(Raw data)
-.-.-

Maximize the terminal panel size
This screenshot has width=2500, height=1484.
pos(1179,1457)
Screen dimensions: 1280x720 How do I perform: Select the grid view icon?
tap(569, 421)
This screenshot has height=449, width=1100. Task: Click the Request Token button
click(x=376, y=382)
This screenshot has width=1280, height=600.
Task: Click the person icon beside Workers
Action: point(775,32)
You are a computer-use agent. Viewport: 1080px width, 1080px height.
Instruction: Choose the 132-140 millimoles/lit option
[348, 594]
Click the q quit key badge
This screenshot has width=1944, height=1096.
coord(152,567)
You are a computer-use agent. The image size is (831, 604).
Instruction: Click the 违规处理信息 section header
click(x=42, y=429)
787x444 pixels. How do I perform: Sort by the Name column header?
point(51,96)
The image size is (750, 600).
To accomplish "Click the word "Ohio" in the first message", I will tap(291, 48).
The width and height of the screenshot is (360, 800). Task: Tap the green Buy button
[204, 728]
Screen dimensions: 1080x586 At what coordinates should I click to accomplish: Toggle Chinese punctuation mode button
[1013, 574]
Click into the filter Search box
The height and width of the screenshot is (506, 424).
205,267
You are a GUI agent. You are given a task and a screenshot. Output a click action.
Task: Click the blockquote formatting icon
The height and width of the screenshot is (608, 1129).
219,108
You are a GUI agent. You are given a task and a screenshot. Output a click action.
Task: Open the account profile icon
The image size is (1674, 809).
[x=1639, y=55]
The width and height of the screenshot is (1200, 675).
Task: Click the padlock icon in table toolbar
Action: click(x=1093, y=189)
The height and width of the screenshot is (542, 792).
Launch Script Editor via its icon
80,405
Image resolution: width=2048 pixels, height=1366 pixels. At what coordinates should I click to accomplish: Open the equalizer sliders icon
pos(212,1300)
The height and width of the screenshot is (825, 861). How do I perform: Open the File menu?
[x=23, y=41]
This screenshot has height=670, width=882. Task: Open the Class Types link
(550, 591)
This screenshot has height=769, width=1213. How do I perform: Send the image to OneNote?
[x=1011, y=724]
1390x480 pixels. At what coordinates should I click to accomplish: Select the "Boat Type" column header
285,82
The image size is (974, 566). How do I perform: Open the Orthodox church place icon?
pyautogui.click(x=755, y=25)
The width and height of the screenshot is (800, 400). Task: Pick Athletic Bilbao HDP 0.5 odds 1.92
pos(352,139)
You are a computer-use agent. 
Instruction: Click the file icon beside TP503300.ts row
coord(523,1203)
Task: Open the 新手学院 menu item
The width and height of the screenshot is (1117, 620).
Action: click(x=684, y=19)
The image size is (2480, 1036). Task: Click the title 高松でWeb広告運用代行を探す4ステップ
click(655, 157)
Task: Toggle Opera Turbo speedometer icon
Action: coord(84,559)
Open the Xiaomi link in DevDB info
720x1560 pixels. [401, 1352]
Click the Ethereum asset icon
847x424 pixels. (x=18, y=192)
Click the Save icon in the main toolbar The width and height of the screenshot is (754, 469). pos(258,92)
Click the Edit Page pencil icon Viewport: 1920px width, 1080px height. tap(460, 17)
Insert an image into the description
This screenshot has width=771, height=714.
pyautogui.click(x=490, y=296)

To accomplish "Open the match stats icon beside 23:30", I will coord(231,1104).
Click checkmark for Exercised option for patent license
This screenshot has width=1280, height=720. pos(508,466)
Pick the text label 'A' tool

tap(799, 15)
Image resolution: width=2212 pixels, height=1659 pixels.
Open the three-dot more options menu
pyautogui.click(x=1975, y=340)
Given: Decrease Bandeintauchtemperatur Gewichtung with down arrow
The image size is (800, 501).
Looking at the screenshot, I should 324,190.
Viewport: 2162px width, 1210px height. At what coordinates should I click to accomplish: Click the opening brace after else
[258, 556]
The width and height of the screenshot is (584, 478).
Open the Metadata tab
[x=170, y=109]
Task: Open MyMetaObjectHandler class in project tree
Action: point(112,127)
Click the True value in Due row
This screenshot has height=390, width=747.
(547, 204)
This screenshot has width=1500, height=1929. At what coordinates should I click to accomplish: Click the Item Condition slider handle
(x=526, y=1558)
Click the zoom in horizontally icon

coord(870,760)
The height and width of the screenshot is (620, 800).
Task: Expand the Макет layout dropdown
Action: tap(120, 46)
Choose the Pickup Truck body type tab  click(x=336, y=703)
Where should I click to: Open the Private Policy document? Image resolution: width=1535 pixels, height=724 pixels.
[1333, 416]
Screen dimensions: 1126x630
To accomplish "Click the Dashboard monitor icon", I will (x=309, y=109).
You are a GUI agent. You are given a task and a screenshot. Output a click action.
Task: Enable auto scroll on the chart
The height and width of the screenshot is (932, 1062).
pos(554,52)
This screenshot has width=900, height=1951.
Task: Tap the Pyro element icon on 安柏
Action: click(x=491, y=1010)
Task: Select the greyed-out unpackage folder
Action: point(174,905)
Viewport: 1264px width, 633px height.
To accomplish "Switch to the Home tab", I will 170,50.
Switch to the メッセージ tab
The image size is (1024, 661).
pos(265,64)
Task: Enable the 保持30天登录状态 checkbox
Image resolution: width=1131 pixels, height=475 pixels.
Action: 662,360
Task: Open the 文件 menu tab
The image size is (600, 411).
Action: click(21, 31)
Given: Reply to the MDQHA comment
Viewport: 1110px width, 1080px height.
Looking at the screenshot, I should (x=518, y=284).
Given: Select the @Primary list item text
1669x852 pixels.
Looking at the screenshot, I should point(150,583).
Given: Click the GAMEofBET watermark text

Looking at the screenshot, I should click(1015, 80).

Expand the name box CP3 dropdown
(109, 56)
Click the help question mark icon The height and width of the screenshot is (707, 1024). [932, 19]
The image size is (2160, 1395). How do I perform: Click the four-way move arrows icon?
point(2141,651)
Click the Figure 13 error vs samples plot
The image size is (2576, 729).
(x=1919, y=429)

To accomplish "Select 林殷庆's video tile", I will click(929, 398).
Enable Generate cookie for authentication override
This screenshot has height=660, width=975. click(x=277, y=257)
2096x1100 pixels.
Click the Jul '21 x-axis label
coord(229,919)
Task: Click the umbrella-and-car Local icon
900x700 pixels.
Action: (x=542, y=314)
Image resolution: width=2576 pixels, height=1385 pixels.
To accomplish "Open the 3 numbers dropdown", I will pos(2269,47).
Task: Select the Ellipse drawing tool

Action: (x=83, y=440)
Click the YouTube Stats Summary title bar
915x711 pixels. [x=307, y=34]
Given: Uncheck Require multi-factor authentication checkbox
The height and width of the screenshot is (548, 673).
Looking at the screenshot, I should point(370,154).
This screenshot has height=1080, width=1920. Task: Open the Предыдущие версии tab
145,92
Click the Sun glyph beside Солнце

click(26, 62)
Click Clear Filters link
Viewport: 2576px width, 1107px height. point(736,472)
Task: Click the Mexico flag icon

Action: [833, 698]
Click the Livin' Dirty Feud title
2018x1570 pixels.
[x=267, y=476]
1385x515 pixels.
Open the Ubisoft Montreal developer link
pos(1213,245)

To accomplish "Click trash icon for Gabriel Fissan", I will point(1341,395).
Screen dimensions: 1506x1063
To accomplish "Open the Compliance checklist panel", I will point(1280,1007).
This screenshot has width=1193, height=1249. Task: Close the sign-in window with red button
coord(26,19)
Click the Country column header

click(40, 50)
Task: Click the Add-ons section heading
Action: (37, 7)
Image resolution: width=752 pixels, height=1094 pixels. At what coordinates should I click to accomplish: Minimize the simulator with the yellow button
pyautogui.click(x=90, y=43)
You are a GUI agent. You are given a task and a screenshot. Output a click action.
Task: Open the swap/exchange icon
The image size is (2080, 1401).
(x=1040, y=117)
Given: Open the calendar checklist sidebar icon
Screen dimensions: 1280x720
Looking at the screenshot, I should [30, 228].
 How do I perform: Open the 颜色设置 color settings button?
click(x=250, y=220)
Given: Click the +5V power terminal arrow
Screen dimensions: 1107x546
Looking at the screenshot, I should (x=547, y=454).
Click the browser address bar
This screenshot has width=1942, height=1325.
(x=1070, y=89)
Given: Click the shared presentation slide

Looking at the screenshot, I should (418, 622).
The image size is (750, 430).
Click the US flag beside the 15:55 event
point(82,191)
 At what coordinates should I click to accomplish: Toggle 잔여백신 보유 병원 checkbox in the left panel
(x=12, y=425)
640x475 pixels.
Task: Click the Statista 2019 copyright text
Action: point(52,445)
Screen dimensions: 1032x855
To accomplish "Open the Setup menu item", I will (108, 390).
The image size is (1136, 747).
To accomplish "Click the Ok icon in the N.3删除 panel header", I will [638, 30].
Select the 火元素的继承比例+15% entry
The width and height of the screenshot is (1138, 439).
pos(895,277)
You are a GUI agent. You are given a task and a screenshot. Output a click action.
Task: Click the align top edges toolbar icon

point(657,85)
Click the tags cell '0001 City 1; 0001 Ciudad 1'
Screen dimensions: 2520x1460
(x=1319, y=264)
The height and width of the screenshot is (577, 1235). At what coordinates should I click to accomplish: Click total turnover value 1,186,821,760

-.-.-

Convert the stretch of data from the line containing "I will coord(231,1104)." through the line containing "tap(799, 15)" into a numbered list, omitting blank lines.

1. To accomplish "Open the match stats icon beside 23:30", I will coord(231,1104).
2. Click checkmark for Exercised option for patent license
3. This screenshot has width=1280, height=720. pos(508,466)
4. Pick the text label 'A' tool
5. tap(799, 15)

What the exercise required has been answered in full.